Hace mucho tiempo, en “la época de Alfonsín”, yo coordinaba el taller literario de uno de los centros del Programa Cultural en Barrios. En realidad, lo compartía con un amigo que me había llevado allí; él daba clase los martes y yo los jueves, o al revés, no importa. La mayoría de los participantes eran señoras de cierta edad que buscaban comunicarse o combatir la soledad; alguna, incluso, por prescripción médica. Había una sola joven, que se fue enseguida, y un solo varón, un señor también mayor que solamente escribía un poema interminable en tercetos dantescos. Como suele pasar en estos ámbitos, las participantes del taller ponían buena voluntad, pero se resistían a corregir o analizar sus textos, afirmaban no tener tiempo para leer y, en general, decían que escribían “lo que les salía de adentro”. En vano yo trataba de invertir ese pleonasmo, de convencerlas de que, si no reflexionaban sobre su escritura, terminaban escribiendo “los que les entraba de afuera”, es decir, los lugares comunes, el lenguaje sancochado de los medios, etc. Por otra parte, algunas de ellas escribían bastante bien, “tenían condiciones”. Pero una era un caso especial. Llamémosla María (se llamaba así).
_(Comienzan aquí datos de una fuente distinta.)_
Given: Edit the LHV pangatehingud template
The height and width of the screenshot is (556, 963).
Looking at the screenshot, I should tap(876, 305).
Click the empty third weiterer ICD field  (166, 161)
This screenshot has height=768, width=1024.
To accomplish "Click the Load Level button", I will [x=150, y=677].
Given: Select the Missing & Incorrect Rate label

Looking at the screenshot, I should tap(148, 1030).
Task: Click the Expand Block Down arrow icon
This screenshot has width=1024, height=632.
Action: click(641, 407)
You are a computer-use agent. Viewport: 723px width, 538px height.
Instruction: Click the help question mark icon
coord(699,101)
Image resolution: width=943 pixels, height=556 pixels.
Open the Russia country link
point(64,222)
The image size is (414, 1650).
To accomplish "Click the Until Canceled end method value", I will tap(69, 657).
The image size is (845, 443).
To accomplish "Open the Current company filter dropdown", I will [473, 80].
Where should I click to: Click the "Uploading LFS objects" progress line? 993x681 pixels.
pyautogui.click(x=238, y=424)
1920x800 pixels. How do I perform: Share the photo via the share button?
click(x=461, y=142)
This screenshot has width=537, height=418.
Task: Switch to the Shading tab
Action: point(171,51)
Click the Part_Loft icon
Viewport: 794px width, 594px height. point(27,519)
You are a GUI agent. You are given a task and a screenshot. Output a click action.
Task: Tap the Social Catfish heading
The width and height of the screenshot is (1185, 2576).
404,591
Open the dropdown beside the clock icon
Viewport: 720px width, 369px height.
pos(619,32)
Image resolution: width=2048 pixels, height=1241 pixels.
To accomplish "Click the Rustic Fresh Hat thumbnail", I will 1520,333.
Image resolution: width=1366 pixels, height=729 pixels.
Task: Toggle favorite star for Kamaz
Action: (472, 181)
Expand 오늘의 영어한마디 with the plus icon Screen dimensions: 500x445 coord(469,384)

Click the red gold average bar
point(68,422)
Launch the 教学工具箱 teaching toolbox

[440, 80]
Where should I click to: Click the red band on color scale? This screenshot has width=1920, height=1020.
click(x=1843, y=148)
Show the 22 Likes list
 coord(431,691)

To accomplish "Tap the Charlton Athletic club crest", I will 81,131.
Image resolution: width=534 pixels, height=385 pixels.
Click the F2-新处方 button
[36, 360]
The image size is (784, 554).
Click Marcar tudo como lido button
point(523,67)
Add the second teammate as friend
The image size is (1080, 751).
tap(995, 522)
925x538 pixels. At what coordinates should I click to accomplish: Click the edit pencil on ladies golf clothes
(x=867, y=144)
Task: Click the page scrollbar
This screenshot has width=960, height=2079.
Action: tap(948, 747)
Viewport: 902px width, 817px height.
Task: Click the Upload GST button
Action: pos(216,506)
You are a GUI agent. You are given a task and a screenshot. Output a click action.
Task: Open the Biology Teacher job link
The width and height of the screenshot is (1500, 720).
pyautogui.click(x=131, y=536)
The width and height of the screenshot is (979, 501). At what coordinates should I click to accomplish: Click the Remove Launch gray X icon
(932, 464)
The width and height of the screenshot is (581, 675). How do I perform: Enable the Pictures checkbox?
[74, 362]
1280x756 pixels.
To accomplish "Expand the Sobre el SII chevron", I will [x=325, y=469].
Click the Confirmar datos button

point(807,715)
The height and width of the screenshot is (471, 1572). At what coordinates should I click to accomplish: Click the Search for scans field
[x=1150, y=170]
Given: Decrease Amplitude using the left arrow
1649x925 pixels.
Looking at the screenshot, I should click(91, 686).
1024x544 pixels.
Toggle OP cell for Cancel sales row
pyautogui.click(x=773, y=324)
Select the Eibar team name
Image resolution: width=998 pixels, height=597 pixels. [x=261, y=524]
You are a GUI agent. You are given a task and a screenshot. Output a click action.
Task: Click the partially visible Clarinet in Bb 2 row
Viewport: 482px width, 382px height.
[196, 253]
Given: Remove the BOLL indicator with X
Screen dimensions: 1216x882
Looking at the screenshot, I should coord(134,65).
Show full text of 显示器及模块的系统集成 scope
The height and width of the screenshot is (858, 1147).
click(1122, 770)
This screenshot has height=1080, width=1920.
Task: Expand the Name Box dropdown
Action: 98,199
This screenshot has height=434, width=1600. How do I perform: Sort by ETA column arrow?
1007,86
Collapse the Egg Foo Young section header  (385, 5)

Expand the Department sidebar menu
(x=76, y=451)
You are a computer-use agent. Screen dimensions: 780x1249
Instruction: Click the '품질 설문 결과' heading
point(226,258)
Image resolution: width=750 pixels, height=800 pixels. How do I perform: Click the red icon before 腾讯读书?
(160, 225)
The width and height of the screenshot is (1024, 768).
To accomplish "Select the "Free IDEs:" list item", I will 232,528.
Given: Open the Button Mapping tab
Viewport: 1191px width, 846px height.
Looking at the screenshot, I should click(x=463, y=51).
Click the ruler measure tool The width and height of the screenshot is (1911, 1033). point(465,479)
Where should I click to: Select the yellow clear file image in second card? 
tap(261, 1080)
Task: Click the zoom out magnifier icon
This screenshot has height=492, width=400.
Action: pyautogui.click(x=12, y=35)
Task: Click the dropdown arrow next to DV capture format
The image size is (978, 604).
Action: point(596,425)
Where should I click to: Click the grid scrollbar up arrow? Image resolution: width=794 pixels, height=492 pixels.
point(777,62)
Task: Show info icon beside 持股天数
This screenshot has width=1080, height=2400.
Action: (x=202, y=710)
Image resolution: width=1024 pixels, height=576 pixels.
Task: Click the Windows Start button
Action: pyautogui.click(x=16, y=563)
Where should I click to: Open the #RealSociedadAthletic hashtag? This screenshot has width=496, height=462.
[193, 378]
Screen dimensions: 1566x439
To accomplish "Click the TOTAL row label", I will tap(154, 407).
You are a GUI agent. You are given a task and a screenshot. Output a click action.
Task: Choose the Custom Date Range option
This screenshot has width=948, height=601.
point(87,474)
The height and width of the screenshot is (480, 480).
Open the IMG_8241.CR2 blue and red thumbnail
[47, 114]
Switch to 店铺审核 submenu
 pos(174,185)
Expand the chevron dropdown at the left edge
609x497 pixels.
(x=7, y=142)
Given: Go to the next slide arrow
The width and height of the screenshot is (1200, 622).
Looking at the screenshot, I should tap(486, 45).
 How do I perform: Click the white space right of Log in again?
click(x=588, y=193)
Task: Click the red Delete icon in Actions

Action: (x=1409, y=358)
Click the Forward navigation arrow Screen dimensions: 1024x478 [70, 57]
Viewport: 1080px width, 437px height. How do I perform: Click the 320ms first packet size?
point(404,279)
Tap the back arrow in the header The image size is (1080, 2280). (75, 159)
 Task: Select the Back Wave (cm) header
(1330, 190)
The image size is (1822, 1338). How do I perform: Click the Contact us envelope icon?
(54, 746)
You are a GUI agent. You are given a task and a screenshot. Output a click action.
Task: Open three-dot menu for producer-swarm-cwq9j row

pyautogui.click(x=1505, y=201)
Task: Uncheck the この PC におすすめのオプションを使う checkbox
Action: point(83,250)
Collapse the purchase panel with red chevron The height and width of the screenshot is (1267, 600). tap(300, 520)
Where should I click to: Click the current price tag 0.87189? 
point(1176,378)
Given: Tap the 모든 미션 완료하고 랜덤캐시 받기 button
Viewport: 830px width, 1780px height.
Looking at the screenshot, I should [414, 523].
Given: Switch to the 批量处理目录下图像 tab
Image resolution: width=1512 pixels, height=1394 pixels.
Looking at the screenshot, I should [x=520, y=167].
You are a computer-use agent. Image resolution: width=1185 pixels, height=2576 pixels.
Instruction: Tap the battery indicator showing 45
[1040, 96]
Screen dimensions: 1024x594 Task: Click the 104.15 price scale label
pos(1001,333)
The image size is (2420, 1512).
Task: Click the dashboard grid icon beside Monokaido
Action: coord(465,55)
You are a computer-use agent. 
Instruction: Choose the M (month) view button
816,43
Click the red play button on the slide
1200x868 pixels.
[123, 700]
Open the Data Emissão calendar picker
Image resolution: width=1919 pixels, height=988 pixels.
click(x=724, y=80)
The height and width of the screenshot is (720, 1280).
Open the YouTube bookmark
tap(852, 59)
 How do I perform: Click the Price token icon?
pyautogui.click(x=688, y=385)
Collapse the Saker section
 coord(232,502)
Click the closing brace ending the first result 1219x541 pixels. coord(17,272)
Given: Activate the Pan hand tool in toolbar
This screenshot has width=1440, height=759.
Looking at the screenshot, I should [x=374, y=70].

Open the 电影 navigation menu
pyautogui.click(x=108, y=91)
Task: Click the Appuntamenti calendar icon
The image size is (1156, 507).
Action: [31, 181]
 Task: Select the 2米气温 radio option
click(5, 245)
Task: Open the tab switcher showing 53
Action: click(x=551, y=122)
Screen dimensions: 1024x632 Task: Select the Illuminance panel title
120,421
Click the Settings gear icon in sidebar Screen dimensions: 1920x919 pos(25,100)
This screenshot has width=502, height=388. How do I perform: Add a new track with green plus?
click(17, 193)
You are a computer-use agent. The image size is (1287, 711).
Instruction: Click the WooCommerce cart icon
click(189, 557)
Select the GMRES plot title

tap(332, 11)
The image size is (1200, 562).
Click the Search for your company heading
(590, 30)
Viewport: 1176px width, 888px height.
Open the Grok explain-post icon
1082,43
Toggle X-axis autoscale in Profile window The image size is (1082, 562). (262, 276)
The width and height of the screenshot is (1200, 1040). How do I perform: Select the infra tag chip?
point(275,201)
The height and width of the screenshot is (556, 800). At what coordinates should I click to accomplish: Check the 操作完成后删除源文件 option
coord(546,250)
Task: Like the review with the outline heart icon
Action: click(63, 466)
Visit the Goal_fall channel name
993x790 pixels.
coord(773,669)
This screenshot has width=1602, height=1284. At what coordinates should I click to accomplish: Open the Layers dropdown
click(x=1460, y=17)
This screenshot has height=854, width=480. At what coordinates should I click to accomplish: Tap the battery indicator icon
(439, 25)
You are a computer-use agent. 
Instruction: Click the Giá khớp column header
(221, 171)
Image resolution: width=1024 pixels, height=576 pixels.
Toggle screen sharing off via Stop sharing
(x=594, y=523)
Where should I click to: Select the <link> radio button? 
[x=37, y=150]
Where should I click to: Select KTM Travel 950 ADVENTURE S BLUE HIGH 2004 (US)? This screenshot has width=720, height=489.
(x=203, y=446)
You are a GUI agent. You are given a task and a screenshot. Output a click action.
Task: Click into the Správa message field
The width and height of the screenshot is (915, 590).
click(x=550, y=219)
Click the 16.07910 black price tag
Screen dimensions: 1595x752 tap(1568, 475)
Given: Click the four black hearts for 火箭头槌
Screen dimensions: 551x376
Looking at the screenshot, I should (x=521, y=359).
María, gallega de Galicia, tenía un almacén en las cercanías del barrio. Se había alfabetizado tarde, a una edad bastante avanzada y en castellano, no en su lengua materna. Para venir al taller, tenía que escaparse de un marido celoso. Escribía sobre el papel de estraza de su almacén. Era casi imposible que participara de las actividades comunes del taller, el trabajo con las consignas (odio esta palabra), el comentario de las producciones (también ésta) de los otros, etc. Escribía poemas y relatos breves. Sus textos eran joyas indescriptibles. Ya mi amigo, con quien compartía el taller, me lo había advertido, y quizás esto me produjo un prejuicio favorable. No importa tanto. Lo que importa es que María, casi analfabeta, con serias deficiencias “culturales”, y quizás de otro tipo, escribía textos que, firmados por otros, por nadie, hubieran sido considerados extraordinarios. Creo que guardé algunos por ahí, lamento no haber conservado todos los que podía. De todas maneras, no los transcribiría acá, porque toda esta larga explicación los perjudicaría en muchos sentidos. Incluso, cualquier comentario aislado los desluce, pero esto no lo puedo impedir. Por ejemplo, María solía usar signos de interrogación por todas partes, a veces encerrando palabras sueltas, con lo cual ―sin saberlo, por supuesto― utilizaba un recurso ampliamente desarrollado por, entre otros, Juan L. Ortiz y Juan Gelman. Mucho de lo que escribía era agramatical, por supuesto, pero esto producía un hermetismo sonoro y sugestivo, muy en línea con toda la poesía contemporánea. A veces, la agramaticalidad surgía evidentemente de un sustrato gallego que se inmiscuía con extraños efectos. Por otra parte, usaba un seudónimo extraño, “Larrayana”, pero cuando recitaba en voz alta leía también esa firma, como si fuera parte del poema; o como si quisiera ocultar con ella, imposiblemente, su autoría, tal vez incluso su cuerpo.
Lo que importa, también, es lo que pasó después. La “fama” de María empezó a crecer. Así como mi amigo me la había adelantado, también se enteraron otros profesores del centro. Uno de ellos, incluso, le hizo una observación elogiosa a María, en su propio taller... adelante de otras participantes que también venían a mi grupo. Entonces, aparecieron los celos. ¿Cómo podía ser que esa gallega (repito, ahora, con las voces de las otras), casi analfabeta, recibiera los elogios a que ellas se sentían acreedoras o, por lo menos, deseaban? O bien, ¿como era que ella escribía “bien” y ellas “mal”? Ellas, que se esforzaban tanto, que leían, que corregían... (aunque esto no era del todo cierto, lo era más comparado con lo que María hacía, o no hacía). No se resignaban. Ella aparecía como un talento “natural”, involuntario, casi inconsciente. Fácil solución. Consoladora, a falta de otra. Ya que la belleza o la eficacia, en literatura (o en arte en general), padece la paradoja de que sólo puede remitirse a modelos canónicos cuya imitación sería ridícula.
Y, después de todo, esto también alude a la reacción de muchos ante la pintura abstracta, la música atonal o el teatro absurdo: ¿esto es arte? / esto lo hace un chico de tres años / son unos piolas que viven del esnobismo de unos giles...
Y sí, ése es el problema. Pero por ahora me abstengo de más comentarios, esto llegó demasiado lejos y no se me ocurre ninguna conclusión convincente.